Here are Linda’s five tips:
1. Don’t get stuck in a rut professionally
Too many people can do their jobs standing on their heads. Keep learning; upgrade your skills and look at the position you really want. Work out what skills, knowledge and experience you need for it. Then go for it.
2. Get your finances under control
The ‘drowning in debt’ feeling is horrible, but drawing a line under where you are and planning your finances from there is essential. It is not just going to go away and asking for professional advice is wise, not weak. Consolidate your debt, take advantage of 0% offers and restructure your spending. Ultimately, there are only two ways out of financial bad habits: spending less or increasing your income.
3. Pension planning should start early
Pension information always seems like it is for the oldies, when in fact it is essential from the start. Wherever you are in your working life, a good plan should be in place. Most people do not have one job throughout their life, so keeping track of pensions can be complicated. If you haven’t already, speak to an independent financial adviser for more information about your options.

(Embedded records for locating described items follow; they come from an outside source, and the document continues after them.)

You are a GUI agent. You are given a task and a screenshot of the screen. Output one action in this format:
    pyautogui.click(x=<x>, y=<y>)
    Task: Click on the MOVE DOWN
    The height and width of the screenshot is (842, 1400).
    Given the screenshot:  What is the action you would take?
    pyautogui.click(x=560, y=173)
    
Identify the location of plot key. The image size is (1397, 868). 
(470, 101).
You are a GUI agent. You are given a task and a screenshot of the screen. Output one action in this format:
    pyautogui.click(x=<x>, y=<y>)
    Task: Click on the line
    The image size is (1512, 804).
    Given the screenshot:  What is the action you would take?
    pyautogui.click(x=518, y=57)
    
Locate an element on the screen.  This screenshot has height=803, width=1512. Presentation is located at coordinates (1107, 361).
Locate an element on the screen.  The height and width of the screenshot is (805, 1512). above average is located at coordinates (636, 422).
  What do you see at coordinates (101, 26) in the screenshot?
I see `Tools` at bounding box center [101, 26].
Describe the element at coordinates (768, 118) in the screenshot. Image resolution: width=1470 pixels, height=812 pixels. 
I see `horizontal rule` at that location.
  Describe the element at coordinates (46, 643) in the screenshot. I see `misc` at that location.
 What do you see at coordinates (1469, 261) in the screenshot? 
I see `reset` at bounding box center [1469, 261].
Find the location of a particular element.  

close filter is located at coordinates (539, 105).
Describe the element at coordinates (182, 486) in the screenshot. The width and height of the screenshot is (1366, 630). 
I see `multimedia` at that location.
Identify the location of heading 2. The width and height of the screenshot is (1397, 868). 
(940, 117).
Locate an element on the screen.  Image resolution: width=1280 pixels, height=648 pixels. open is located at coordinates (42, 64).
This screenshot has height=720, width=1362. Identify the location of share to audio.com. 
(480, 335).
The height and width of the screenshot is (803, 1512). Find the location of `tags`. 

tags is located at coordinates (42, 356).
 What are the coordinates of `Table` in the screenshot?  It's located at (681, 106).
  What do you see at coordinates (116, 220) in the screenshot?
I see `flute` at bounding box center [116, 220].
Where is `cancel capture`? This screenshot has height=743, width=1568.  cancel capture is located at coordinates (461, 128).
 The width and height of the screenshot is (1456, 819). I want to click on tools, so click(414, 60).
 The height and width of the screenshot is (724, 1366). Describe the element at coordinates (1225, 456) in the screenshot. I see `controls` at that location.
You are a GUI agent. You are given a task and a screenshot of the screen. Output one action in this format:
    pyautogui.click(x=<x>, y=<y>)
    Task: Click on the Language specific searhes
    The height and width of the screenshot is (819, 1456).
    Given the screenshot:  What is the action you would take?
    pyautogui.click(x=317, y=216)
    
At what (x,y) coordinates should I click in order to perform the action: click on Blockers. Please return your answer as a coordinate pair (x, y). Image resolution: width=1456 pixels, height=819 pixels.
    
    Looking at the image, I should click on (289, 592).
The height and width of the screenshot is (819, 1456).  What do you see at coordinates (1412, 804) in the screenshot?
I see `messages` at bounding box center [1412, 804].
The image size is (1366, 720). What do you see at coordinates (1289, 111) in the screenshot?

4. Be aware of the strain you’re under
Burn-out among caregivers is all too high within the sandwich generation and it’s essential to be aware of the strain on yourself, your relationships and your mindset. Burn-out does not happen overnight, there are symptoms to look for such as changes in your moods, or sleeping patterns and eating choices, isolation from friends, family and colleagues, and prolonged pessimistic/negative thoughts. It is preventable, but you can’t keep saying, “I’m OK, I’m fine,” when you are not.
5. Find new interests
When the children are at home, many people see their purpose as a parent, caregiver, protector, and lose their identity, so when the children leave it leaves a void. Often, relationships have to be built and time spent on things that were not a priority before. New interests, new friends and new opportunities should be made the most of.